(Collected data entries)
=== Section Start ===

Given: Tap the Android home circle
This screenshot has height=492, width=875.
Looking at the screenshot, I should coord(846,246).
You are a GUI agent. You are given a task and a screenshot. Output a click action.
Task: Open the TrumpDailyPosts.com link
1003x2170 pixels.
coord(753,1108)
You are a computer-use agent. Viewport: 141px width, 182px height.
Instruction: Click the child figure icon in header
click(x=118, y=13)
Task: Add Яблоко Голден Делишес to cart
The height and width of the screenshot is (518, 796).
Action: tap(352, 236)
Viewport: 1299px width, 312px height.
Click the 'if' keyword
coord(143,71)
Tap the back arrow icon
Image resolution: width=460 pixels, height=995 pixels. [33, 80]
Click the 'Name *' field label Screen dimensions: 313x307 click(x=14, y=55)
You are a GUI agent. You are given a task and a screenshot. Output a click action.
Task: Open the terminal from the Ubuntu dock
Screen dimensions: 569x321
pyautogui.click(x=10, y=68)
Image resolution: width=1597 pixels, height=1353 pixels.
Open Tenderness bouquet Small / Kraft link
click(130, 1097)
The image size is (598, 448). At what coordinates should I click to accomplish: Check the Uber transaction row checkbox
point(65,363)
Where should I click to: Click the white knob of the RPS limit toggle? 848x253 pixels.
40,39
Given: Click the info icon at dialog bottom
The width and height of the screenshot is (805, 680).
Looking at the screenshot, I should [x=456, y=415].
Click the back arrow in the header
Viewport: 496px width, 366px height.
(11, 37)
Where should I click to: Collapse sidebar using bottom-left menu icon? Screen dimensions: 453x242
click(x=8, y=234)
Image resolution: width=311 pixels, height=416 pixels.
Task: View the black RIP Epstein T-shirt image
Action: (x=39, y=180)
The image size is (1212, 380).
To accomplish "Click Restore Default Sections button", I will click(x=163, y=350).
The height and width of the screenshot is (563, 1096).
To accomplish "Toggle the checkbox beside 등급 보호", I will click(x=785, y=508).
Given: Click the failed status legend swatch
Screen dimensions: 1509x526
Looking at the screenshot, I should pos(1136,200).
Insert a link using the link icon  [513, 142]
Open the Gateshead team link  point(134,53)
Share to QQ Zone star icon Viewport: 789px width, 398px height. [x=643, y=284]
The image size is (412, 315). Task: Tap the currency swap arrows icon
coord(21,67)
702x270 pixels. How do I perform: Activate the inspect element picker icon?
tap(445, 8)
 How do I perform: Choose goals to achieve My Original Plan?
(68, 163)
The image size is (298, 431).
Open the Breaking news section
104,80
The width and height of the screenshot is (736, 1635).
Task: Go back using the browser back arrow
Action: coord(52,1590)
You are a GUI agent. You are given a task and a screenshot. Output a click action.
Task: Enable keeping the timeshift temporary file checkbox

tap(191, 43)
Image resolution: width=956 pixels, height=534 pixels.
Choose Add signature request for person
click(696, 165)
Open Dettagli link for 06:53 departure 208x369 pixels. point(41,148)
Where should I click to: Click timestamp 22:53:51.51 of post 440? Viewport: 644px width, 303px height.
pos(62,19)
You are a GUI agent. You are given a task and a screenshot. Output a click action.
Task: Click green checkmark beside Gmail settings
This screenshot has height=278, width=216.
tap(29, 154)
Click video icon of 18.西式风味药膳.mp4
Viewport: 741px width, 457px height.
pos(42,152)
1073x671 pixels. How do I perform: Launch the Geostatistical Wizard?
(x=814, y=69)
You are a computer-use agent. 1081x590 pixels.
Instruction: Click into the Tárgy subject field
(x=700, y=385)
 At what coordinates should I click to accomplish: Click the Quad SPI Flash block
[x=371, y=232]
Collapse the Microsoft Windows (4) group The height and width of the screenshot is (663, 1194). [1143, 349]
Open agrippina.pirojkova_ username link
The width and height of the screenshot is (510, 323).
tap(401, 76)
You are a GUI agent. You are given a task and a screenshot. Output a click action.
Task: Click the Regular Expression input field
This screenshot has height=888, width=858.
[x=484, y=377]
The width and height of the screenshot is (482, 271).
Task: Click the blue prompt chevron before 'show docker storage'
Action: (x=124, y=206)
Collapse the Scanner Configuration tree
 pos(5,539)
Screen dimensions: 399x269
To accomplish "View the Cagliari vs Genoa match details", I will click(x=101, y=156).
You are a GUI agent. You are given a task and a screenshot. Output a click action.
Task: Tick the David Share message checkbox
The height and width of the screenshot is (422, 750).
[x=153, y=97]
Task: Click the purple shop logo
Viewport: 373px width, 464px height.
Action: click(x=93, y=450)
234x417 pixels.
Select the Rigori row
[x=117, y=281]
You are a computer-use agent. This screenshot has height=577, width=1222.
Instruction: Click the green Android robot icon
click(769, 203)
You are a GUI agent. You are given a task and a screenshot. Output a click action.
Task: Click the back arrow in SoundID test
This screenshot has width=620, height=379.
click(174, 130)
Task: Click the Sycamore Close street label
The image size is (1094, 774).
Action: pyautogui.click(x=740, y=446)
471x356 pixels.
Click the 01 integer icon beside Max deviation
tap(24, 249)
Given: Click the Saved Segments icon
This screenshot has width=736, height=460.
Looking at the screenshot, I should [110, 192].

=== Section End ===

An exact copy of the lines above, from the one containing "At what coordinates should I click to accomplish: Click" through the one containing "Open agrippina.pirojkova_ username link", is the whole of the answer.

 At what coordinates should I click to accomplish: Click the Quad SPI Flash block
[x=371, y=232]
Collapse the Microsoft Windows (4) group The height and width of the screenshot is (663, 1194). [1143, 349]
Open agrippina.pirojkova_ username link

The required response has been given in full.